• Texto fuente
Se que la funcion evalua lo que hay almacenado en SMCBUF[0] (que creo que es un byte), lo que no se es que es lo que evalua....  . Que se obtiene como salida en al funcion? 
Hay un comentario : out 0=OK 1,2,3=Error. Por lo que entiendo, dice que de la funcion sale la variable mask como resultado, y esta puede ser 0, 1, 2 o 3. De todos modos no entiendo como obtiene esto la funcion  .
Como datos les puedo indicar que en SMCBUF[0] solo pueden variar los bits 0, 1 y 2, y que los 5 restantes bits se mantienen siempre en 0 (osea: %00000XXX). Me gustaria saber como queda SMCBUF[0] en los puntos donde puse *?* (eso se los agregue yo, no estaban en el programa original).
En resumen, les estaría muy agradecido si pueden ayudarme a  entender esta funcion, ya que mi meta es poder escribirla en Basic (el cual domino mucho mejor q C).
Saludos.


----------



## Eduardo (Abr 21, 2009)

SMCBUF[0] ^= mask;     

Eso es equivalente a SMCBUF[0] = SMCBUF[0]  XOR mask
Como mask es un contiene solo un 1 que coincide con el primer 1 de SMCBUF[0], lo que hace es cambiar ese 1 de SMCBUF[0] por 0.


return (mask);

Es el valor de retorno de la funcion.
Es la cuenta en que termina el segundo bucle, que es la cantidad de ceros (los 3 primeros bits) de SMCBUF[0].

Esto tiene que tener algun error, porque en el bucle anterior ya se resetea un bit --> nunca puede devolver 0.


----------



## zgouki (Abr 21, 2009)

• Trabajo requerido
Indica si cada afirmación concuerda con el texto fuente y cita literalmente las palabras que lo deciden: (a) La instrucción SMCBUF[0] ^= mask equivale a aplicar XOR entre SMCBUF[0] y mask. (b) Los cinco bits restantes de SMCBUF[0] pueden variar. (c) Eduardo sostiene que la función puede devolver 0.

• Contenido de datos
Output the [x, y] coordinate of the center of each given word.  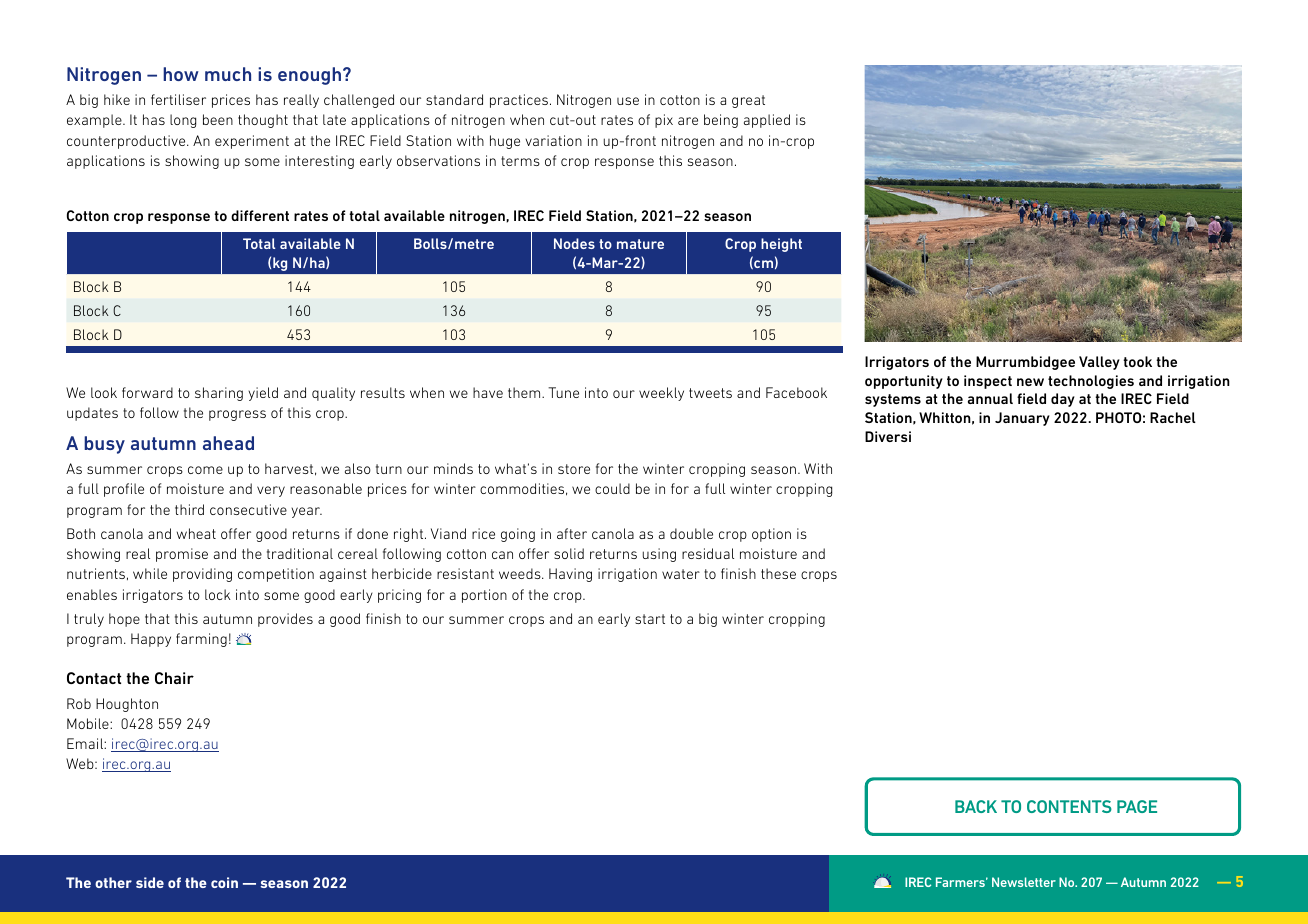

• Respuesta completa
(a) Sí: "Eso es equivalente a SMCBUF[0] = SMCBUF[0]  XOR mask".
(b) No: "los 5 restantes bits se mantienen siempre en 0".
(c) No: "nunca puede devolver 0".